What stands out most is the way folklore elements, ligahoo figures, duppy spirits, and hallucinatory symbolism are woven into everyday immigrant realities. The result is both intimate and uncanny. The stories balance humor and melancholy while examining belonging, fatherhood, otherness, and inherited narratives. It’s a culturally rich, stylistically distinctive work that will resonate strongly with readers of literary graphic fiction and diaspora-centered storytelling.
The thread that runs through all the stories in this GN is a thread of searching; trying to find a way to fit into a new culture, striving to become a member even as membership is not offered. There is a profound sense of sadness and longing in all of the tales, 'outsidership' that is given and can never be taken away. Sure I would have gotten much more from the tales if I were better informed on West Indies mythology and religion.
Did not finish, on page 139 if I ever want to come back. First one really hard to get into/understand, loved the yellow bird one, Langston Hughes on mars really funny, then was getting into My Love-struck by some of the imagery and concepts but then I got too high and it was hard to finish. Happy for him
Michael Kennedy's comix are somewhere between jazz, surrealism, Greek tragedy and Krazy Kat. Suffused with the grain and pain of hard luck life, these strange tales dot along the timeline of the Afro-Caribbean diaspora like messages from the Gods drawn in blood and fruit juice. 8/10
Pictures like poetry. Some real and true magic here, though you’ll need a PhD and a machete to get to some of it. These are stories of sadness and otherness - the whole thing is bleeding and beautiful every page, and a heartbreaker each frame.
I’m not entirely sure wha ‘tis going on all of the time but this book is undeniably art. With some light googling learned a bit about Caribbean folklore and was fascinated by it. The messages of xenophobia and racism are accessible and sadly universal.
Well, damn. I wanted to like this more than I ultimately did—like a ton of other readers, I found this kind of opaque and hard to get into. It was intriguing, though, and I can't help but wonder if I'd have gotten more out of it if I was more familiar with the West Indies?
Understood a small percentage of this until I realized what it was doing. It's written to frame Kennedy's background of being a Brit with Caribbean background, laid over folktales. Well drawn, great art - but could probably read this again and appreciate it more.

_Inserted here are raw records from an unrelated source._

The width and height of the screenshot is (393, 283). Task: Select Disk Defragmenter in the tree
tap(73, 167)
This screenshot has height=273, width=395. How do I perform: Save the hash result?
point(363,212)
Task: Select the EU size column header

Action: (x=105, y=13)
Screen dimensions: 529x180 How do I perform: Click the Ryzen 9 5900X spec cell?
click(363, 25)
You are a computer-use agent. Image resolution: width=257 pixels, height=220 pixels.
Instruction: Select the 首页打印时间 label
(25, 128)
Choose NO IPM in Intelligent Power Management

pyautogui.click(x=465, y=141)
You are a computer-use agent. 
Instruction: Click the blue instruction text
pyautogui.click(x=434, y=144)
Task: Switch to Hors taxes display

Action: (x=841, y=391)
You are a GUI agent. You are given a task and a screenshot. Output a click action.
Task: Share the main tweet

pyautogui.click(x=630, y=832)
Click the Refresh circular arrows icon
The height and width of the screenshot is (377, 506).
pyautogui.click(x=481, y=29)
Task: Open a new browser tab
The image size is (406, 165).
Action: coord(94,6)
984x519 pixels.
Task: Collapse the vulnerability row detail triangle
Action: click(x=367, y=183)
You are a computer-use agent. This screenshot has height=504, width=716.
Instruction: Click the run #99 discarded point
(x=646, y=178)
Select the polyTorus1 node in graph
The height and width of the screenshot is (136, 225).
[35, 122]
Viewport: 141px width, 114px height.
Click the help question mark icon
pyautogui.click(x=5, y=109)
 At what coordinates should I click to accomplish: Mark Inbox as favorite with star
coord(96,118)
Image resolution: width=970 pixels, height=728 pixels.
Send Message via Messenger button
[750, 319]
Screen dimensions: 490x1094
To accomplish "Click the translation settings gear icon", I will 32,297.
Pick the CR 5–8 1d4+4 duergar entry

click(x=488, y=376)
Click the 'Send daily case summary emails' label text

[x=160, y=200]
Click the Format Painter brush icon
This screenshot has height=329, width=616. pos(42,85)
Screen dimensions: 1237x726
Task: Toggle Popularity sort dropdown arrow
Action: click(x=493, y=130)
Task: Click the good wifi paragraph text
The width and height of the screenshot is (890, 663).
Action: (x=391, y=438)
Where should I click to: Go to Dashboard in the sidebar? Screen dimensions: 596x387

Not what I expected! The stories are quite conceptual, even a bit challenging to follow at some points. It was unlike anything I’ve ever experienced from a graphic novel. The illustrations are rich and gritty, and the use of colour as part of each narrative is really strong.
Overall, the collection of stories fit together thematically in a compelling way. Some bits went over my head but there were moments to appreciate in every story. My favourite story was Red Snapper in the Rea.
Putting this back the to-read pile! The first pass some of the stories were impenetrable but I really quite liked the first chapter on a second read. It feels like a strange British Gilbert Hernandez story.
the illustrations were really cool but i understood maybe half of what was going on. i can enjoy surrealism but like all of my brainpower was going towards comprehending what i was looking at
I don't think I'm well versed enough in the cultural history for this to hit right. It was well drawn, but it did not speak to me as other graphic novels have.